● **Record extracts**
===============
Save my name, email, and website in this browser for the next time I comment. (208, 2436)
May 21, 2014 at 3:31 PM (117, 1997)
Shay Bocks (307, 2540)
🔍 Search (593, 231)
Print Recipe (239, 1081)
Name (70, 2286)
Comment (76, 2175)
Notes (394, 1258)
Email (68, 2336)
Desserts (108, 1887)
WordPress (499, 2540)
===============
Print the listing above in its entirety, with every line exact.

● **Answer space**
Save my name, email, and website in this browser for the next time I comment. (208, 2436)
May 21, 2014 at 3:31 PM (117, 1997)
Shay Bocks (307, 2540)
🔍 Search (593, 231)
Print Recipe (239, 1081)
Name (70, 2286)
Comment (76, 2175)
Notes (394, 1258)
Email (68, 2336)
Desserts (108, 1887)
WordPress (499, 2540)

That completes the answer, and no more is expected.